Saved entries
——————

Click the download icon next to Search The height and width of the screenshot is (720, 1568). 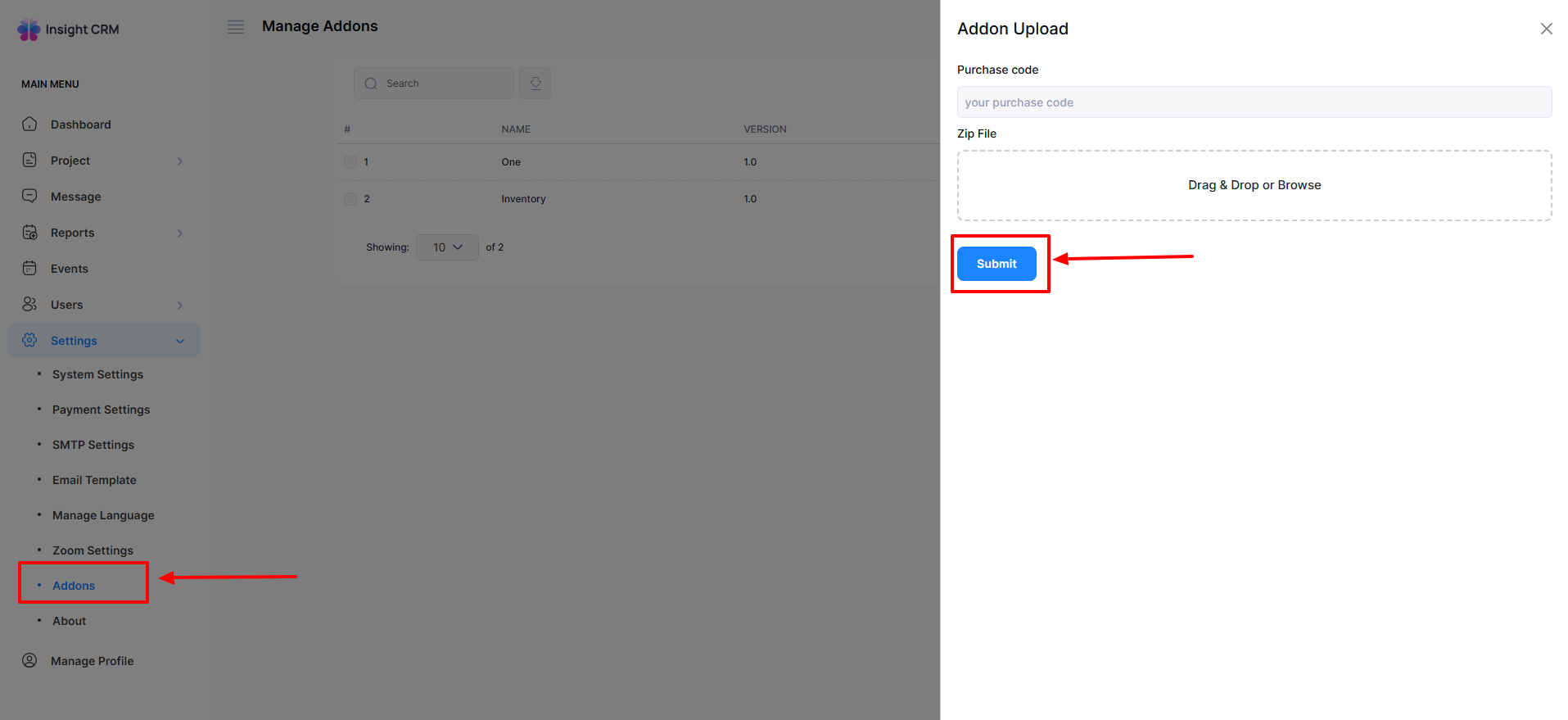535,84
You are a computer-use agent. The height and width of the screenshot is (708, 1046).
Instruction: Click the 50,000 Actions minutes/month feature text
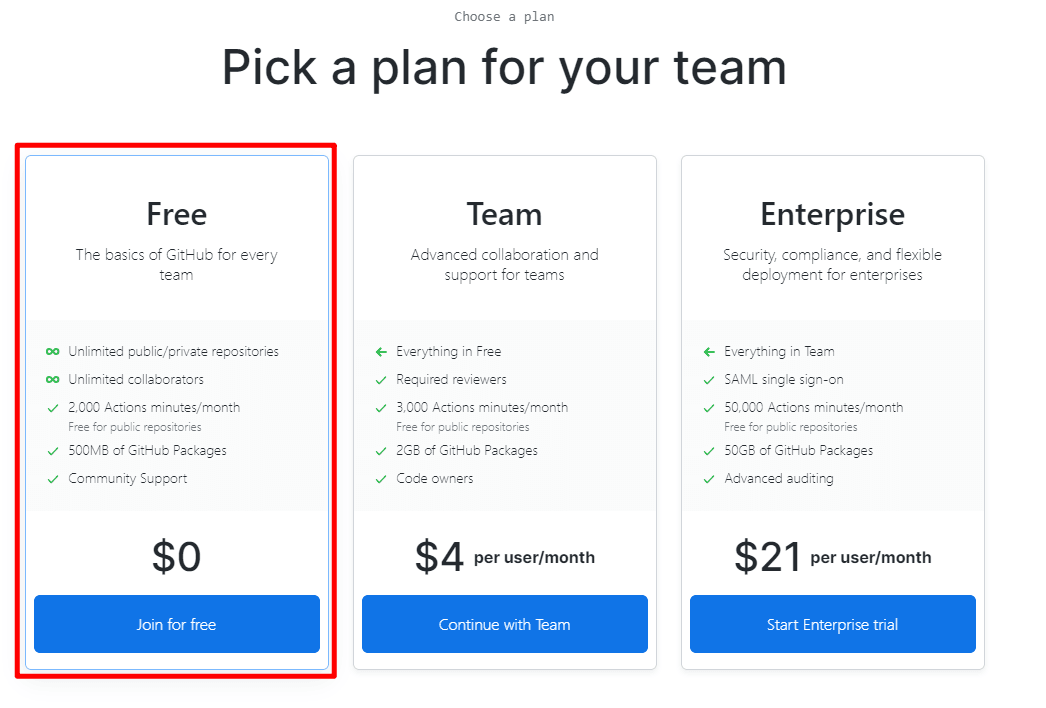click(813, 408)
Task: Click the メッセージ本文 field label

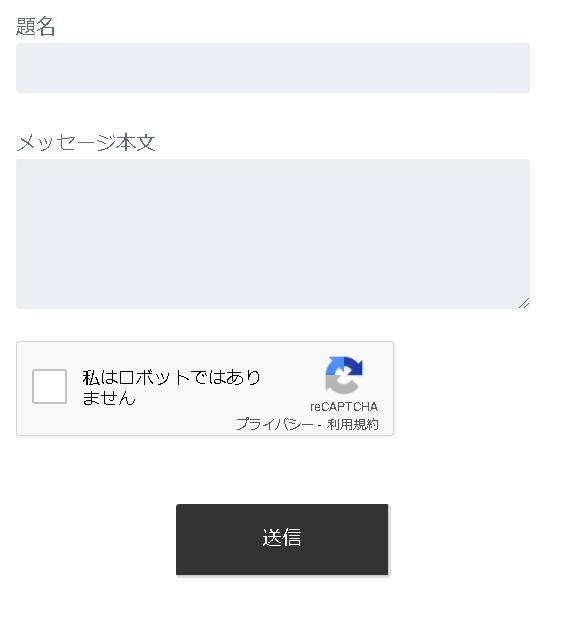Action: 86,143
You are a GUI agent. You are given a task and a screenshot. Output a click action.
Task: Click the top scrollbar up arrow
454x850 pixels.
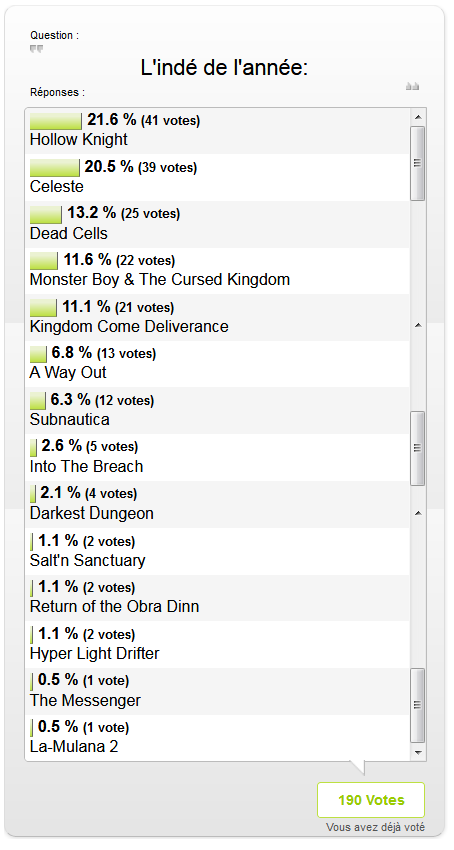coord(418,117)
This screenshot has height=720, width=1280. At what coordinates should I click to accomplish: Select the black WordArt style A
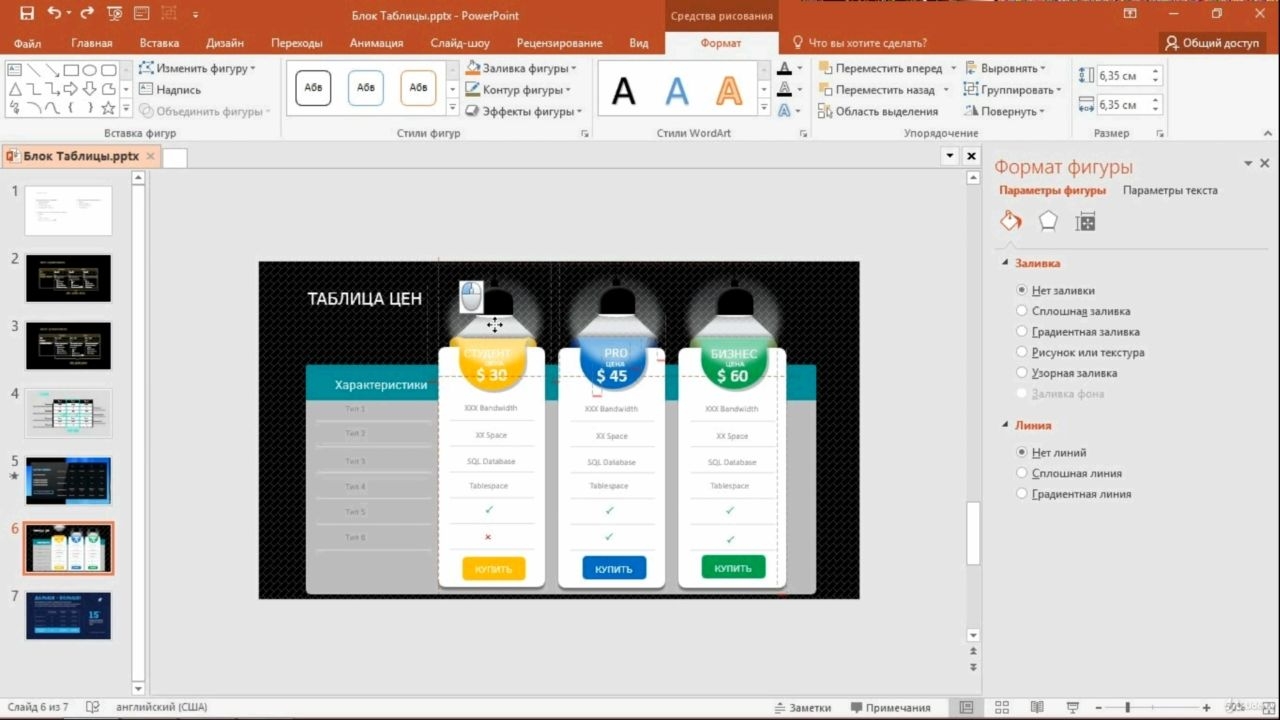point(623,91)
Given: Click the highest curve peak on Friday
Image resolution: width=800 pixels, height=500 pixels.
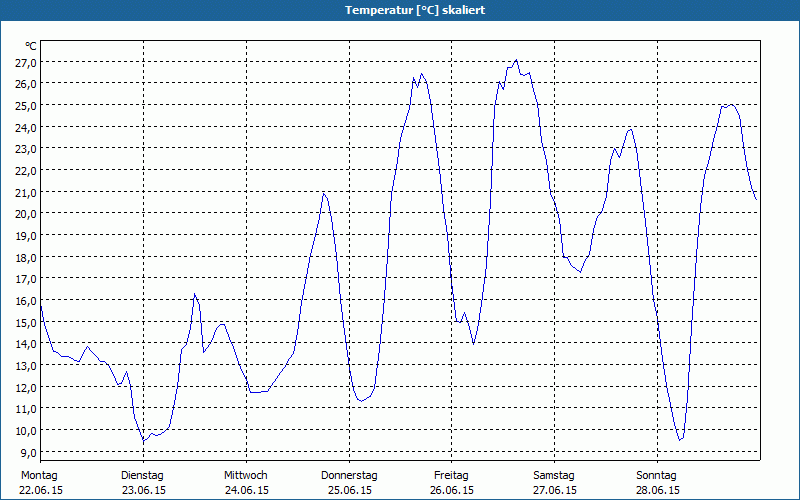Looking at the screenshot, I should coord(516,60).
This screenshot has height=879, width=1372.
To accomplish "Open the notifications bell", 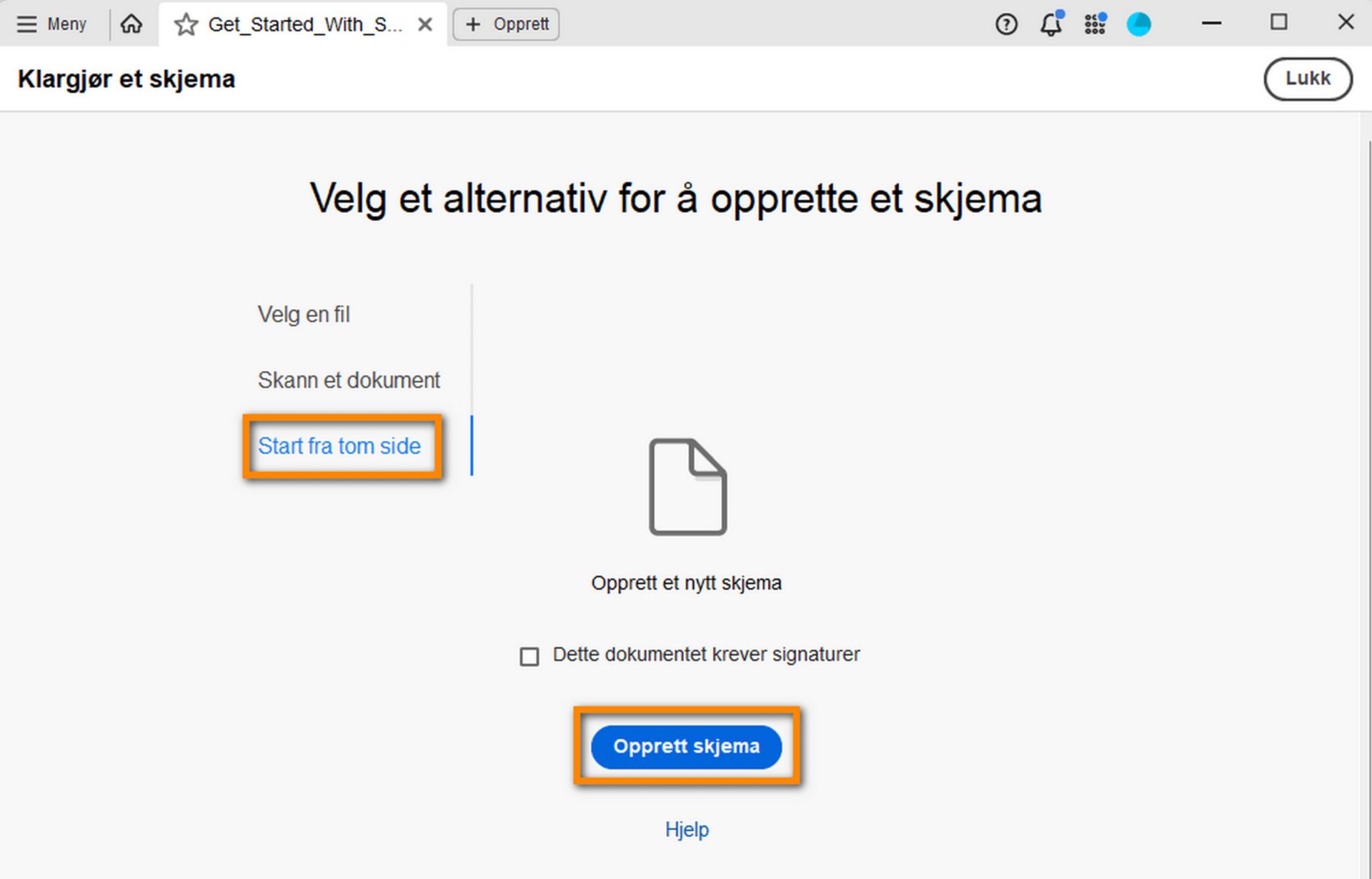I will 1050,24.
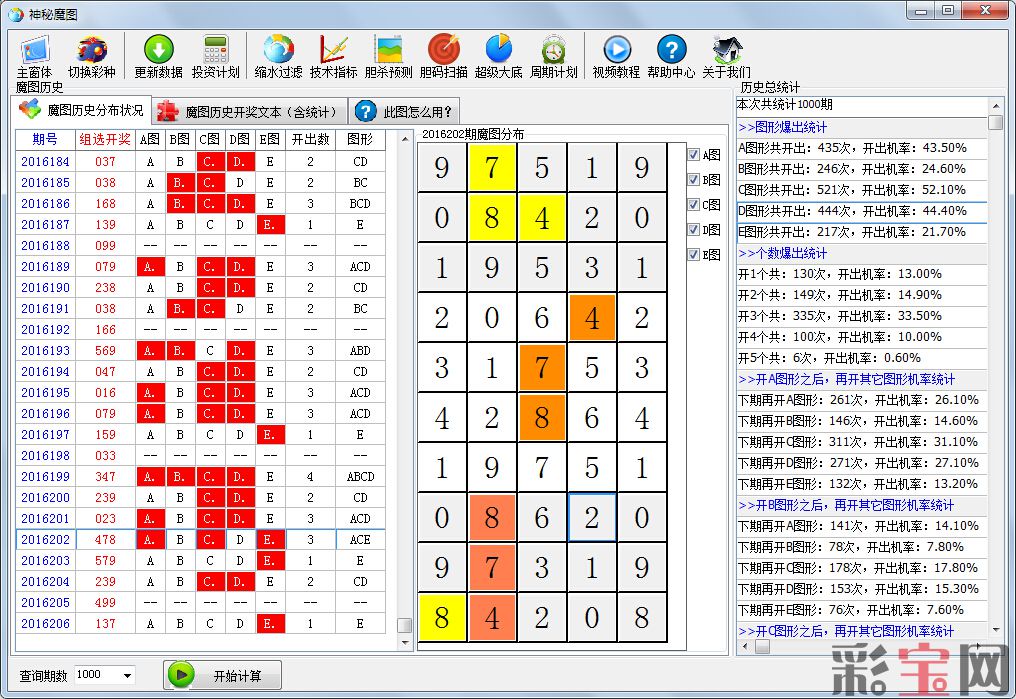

——————

**What the exercise asks:** Please go through the data above and copy each line that has the word "agent".

**Exercise answer:**
You are a computer-use agent. The height and width of the screenshot is (708, 1046).
You are a GUI agent. You are given a task and a screenshot. Output a click action.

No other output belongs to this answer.